Colin Neill said without clarity and a discussion on support the remarks were disappointing. He said the focus should be on working collectively and trying to avoid unnecessary stress.

"We need to focus on pushing the vaccine and do all we can to encourage uptake, whilst looking towards economic recovery," he said.

"We appreciate the CMO will always err on the side of caution, but general comments about ongoing restrictions have further knocked the confidence of both business owners and consumers and brought about further worry and concern."

Coronavirus Data Graphs

He added: "As businesses are considering how best to rebuild after lockdown three, it is important that we work together and not cause further unnecessary stress to sectors, like hospitality, which have been closed for the best part of a year.

"We know Covid-19 will be with us for a long time, but the encouraging vaccine numbers is providing hope of recovery.

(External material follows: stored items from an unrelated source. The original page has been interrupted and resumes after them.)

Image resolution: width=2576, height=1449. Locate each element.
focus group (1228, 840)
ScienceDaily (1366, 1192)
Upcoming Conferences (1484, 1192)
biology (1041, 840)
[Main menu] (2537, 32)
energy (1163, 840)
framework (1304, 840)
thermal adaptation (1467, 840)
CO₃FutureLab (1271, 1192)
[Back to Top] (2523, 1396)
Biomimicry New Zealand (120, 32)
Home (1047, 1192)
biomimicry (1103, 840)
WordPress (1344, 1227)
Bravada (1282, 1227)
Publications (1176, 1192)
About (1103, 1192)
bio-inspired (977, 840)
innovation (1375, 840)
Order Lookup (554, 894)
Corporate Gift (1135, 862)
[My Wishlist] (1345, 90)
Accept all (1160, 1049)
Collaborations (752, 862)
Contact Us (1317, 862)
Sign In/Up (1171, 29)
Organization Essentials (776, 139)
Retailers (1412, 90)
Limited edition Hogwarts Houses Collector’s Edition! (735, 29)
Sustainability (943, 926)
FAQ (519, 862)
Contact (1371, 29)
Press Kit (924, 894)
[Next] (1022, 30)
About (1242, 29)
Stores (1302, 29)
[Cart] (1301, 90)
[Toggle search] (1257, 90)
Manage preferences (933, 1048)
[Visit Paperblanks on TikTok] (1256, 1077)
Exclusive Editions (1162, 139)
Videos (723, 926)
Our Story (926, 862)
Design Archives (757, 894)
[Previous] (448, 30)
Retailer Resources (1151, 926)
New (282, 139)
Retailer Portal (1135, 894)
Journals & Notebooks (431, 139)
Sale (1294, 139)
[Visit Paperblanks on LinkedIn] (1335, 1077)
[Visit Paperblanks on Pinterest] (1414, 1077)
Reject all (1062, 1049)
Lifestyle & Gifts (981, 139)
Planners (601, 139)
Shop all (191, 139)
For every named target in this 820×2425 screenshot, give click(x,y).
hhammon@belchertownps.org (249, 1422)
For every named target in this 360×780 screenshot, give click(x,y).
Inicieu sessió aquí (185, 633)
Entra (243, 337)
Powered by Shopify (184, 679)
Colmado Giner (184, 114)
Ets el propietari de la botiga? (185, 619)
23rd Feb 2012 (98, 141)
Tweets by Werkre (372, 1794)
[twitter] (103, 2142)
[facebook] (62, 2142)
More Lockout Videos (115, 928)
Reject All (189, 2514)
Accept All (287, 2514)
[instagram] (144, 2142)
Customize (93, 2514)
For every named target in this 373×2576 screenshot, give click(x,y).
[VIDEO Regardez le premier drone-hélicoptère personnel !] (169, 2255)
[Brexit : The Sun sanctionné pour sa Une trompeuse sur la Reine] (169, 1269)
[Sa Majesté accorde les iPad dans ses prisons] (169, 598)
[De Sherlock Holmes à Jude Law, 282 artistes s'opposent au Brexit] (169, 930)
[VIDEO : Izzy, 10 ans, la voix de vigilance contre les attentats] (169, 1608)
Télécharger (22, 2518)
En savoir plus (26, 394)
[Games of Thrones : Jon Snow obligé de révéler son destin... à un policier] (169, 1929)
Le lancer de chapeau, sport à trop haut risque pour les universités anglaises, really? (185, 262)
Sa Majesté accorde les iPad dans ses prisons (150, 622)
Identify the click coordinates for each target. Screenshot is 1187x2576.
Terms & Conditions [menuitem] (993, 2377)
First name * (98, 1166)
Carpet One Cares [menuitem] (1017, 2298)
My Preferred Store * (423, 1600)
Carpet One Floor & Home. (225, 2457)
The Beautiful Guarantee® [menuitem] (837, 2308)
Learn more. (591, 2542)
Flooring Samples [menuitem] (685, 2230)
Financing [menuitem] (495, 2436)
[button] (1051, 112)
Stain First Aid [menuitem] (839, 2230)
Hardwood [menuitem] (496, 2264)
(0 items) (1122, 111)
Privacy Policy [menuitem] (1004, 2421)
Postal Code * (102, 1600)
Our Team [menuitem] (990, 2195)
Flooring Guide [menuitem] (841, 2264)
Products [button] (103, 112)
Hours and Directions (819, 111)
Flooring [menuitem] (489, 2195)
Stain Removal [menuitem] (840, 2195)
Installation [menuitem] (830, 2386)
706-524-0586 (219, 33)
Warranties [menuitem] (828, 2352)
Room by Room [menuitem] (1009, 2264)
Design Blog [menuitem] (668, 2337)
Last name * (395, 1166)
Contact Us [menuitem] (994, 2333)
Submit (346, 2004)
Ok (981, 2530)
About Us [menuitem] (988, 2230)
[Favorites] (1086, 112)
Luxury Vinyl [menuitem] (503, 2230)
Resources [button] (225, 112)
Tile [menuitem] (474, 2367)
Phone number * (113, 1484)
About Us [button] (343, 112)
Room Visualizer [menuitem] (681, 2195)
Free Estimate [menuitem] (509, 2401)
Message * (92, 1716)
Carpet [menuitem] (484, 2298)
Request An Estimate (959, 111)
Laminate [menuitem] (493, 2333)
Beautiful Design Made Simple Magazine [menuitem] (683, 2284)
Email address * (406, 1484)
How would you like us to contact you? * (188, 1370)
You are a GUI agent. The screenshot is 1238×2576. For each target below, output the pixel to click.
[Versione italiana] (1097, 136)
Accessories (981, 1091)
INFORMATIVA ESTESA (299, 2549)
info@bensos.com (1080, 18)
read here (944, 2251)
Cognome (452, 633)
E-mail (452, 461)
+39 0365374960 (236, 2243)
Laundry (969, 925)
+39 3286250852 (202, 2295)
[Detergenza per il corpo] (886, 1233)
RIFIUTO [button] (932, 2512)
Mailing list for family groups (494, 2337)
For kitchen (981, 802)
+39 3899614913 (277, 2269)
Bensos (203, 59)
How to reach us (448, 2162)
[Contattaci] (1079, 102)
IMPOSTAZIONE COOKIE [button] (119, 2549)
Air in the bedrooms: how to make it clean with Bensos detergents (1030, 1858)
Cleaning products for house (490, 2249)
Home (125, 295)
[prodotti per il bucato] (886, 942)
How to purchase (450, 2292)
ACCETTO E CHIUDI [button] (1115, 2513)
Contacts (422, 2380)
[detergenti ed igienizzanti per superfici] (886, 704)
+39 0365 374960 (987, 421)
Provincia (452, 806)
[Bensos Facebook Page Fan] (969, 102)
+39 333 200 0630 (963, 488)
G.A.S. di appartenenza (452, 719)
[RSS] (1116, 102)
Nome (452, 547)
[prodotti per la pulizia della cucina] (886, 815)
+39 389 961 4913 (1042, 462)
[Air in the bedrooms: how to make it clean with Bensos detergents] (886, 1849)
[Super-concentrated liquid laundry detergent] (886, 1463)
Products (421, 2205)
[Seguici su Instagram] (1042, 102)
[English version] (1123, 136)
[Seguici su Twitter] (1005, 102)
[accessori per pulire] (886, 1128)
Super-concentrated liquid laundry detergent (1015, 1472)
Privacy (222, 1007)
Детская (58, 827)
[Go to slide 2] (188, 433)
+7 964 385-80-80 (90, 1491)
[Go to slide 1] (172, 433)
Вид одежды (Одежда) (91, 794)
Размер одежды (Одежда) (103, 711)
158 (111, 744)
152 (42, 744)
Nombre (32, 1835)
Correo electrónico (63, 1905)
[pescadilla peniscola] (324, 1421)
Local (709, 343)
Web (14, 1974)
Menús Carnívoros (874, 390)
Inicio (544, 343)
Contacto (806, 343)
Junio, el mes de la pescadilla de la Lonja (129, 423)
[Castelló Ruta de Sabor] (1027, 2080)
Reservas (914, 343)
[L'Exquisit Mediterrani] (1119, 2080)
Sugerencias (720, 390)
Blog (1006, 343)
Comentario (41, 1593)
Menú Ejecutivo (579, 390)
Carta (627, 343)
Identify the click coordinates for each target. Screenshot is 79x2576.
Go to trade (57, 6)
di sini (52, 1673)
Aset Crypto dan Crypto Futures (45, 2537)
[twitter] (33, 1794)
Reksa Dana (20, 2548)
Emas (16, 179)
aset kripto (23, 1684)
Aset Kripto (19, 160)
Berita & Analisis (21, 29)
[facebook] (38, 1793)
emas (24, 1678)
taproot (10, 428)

We encourage the Chief Medical Officer to work with us to ensure a safe and sustainable reopening of our hospitality industry in the coming weeks and months.”

Dr McBride, during a media briefing, said while restrictions will not be fully lifted until 2022, he hopes this summer will bring some respite from the current lockdown.

However, he said it is likely that a range of restrictions will return in the autumn and remain in place into 2022.

The Executive decided on January 21 that it would extend the current lockdown until March 5 and ministers are due to review the situation on February 18. But now Dr McBride has poured cold water on hopes that schools and the economy will be able to reopen next month.

Speaking at the Department of Health’s weekly briefing yesterday afternoon, he said: “I suspect that we will require some degree of the current restrictions, certainly for the rest of this year, probably enhanced again in the autumn and winter of this year, and I think it will probably be into the following year before we see things a little more normal.

“In the meantime, I hope that this summer will be a little bit like last summer. Hopefully we will be able to do some of the things that we thought were a wonderful thing to do last summer.”